Since my spots are smaller and fainter than my strictly-sun-induced teenage moles, Brandt prefers a Q-switched ruby laser's pinpoint target to a larger probe or fractional (Fraxel) laser's wider treatment area. "There's a risk that Fraxel could burn darker skin. Or it can be fine for the first few treatments, but then cause melasma later," he warns. "The ruby laser is a nanosecond pulse that explodes the excess pigment in just that area," he says. A couple of quick zaps later and I've got a few tender red spots, which I have to moisturize with Aquaphor — until they scab and fall off after a week.

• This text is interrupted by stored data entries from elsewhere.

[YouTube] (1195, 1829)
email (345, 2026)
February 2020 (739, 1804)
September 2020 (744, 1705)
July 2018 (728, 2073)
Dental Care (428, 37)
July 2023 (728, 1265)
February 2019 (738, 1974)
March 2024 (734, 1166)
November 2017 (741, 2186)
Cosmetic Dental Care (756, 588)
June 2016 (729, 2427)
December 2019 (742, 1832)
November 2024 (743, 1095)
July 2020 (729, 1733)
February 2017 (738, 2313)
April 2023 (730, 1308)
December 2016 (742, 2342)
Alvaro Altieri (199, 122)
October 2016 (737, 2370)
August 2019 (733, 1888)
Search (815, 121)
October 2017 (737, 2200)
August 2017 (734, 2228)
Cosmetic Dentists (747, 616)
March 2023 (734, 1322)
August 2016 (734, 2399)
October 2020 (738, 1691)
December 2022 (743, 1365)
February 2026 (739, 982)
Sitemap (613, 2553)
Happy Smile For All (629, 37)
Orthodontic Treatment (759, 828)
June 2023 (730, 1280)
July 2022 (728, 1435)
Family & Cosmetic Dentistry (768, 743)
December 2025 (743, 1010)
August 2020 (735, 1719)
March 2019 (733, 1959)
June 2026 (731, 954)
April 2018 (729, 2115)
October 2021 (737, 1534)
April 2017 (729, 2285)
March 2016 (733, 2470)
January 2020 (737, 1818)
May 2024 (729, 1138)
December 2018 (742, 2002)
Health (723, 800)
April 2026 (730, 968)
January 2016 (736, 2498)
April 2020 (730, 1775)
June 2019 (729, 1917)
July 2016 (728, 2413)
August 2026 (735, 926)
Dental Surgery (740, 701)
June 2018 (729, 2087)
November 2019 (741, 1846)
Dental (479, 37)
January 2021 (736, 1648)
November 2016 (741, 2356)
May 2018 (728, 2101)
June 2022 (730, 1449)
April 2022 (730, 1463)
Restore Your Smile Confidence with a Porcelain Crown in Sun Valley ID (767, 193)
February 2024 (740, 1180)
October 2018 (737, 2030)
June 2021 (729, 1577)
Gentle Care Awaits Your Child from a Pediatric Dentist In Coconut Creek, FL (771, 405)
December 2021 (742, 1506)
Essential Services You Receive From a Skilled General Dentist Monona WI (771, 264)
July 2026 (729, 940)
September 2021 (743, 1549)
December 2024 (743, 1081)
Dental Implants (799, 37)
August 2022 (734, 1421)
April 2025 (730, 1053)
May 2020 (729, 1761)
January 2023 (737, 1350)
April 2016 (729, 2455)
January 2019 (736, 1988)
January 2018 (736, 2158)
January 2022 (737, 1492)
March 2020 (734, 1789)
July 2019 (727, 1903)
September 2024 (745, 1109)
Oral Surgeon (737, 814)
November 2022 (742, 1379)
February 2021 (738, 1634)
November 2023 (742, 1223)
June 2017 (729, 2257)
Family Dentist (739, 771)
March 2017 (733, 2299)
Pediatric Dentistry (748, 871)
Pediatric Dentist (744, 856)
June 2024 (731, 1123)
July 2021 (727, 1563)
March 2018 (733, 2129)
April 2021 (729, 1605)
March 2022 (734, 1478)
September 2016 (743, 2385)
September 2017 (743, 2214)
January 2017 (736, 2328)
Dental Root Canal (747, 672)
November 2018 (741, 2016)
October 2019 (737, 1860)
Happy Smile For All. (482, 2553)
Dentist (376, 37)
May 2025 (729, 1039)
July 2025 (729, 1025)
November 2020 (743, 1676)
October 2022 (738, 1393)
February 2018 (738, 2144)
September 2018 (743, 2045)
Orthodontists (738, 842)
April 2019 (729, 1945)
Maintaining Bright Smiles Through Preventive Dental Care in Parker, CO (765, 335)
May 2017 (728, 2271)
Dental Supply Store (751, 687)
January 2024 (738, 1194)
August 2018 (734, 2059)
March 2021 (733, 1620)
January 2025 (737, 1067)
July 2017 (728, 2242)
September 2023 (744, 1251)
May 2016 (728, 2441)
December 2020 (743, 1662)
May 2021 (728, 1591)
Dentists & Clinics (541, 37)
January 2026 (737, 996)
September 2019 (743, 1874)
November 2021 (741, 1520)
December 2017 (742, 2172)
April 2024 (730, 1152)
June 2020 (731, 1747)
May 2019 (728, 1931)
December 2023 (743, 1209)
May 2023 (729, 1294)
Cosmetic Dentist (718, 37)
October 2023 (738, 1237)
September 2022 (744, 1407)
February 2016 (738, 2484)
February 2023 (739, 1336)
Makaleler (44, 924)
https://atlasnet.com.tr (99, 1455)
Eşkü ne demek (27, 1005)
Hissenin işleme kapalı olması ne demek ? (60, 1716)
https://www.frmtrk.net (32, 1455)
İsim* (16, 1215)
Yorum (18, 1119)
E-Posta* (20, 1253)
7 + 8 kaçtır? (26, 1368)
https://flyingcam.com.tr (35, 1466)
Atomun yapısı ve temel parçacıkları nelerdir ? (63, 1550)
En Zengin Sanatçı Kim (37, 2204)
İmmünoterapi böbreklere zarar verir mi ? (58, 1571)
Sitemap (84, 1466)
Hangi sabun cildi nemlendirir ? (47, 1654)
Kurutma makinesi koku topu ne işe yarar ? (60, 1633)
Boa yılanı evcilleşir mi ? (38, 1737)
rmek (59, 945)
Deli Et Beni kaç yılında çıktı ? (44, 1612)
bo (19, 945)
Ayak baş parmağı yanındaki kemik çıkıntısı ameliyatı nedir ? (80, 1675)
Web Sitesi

While Brandt tackles the visible marks, I'm on a mission to erase the ones waiting to surface. I have become a zinc oxide advocate (lifeguard favorite Zinka's clear formula is surprisingly invisible), and Stanford University's new peptide-based Lumixyl brightener sounds promising. I can't wait for my next Clarity Pro scan, which Giles recommends I do after nine months. But she also tells me to keep my expectations in check — sun damage removal is a slow uphill battle (unless you decide to go live in a dark cave). On the bright side, pigment protects collagen and DNA, so some more brown spots for me may mean fewer creases later on.